Your assignment => Find the string "agent" in the records and copy each line where it occurs.
*** Opening Material provided ***
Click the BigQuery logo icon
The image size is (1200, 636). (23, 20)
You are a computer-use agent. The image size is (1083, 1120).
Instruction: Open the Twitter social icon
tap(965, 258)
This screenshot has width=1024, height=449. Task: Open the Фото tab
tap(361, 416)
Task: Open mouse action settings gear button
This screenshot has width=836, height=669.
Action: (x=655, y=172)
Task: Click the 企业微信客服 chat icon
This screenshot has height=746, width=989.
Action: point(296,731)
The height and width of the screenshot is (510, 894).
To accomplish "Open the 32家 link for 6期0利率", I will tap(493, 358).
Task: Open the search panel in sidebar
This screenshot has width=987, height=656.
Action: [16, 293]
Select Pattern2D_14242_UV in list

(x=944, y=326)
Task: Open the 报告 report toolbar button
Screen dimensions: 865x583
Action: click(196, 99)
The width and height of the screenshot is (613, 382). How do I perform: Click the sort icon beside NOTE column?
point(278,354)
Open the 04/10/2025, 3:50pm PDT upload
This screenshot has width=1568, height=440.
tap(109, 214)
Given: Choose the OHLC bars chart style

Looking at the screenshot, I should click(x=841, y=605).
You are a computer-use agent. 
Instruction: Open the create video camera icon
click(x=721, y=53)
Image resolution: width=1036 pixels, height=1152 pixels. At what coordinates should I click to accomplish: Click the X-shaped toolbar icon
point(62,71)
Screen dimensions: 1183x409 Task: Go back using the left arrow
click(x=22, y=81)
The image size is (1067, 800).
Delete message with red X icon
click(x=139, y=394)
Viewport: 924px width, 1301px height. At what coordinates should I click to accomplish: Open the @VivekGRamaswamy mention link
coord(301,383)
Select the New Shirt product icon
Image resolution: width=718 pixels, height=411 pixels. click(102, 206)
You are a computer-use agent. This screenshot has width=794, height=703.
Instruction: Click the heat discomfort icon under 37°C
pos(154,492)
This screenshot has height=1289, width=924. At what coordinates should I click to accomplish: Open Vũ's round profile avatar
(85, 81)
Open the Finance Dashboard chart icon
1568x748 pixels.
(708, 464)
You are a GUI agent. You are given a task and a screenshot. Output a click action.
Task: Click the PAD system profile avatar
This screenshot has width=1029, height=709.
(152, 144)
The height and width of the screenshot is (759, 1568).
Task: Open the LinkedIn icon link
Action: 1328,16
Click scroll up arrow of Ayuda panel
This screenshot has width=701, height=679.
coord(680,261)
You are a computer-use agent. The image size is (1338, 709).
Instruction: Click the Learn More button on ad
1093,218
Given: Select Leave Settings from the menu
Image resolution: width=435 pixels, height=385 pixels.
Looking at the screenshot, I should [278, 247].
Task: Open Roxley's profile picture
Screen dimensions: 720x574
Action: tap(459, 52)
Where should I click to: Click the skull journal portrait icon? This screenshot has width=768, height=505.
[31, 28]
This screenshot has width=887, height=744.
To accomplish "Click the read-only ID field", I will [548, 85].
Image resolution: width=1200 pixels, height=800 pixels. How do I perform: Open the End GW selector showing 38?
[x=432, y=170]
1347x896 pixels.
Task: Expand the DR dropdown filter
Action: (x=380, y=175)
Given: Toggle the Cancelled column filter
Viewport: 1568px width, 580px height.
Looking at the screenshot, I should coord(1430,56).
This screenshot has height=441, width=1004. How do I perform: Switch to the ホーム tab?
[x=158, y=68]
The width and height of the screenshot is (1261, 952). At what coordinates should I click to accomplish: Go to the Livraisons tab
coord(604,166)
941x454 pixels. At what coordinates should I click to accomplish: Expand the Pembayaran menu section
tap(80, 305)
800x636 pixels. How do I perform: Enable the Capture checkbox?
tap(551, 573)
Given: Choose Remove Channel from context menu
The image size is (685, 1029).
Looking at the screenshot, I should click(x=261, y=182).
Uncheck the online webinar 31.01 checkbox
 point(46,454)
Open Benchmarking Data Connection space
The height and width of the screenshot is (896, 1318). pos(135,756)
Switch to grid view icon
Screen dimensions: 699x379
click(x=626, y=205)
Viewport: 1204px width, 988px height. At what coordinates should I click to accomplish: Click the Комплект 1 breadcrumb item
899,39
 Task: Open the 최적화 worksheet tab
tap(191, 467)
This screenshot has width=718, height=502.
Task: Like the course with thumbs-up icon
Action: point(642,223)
*** Closing Material provided ***
Your response =>
You are a computer-use agent. The image size is (1083, 1120).
You are a computer-use agent. 
You are a computer-use agent. This screenshot has width=794, height=703.
You are a GUI agent. You are given a task and a screenshot. Output a click action.
You are a computer-use agent. The image size is (1338, 709).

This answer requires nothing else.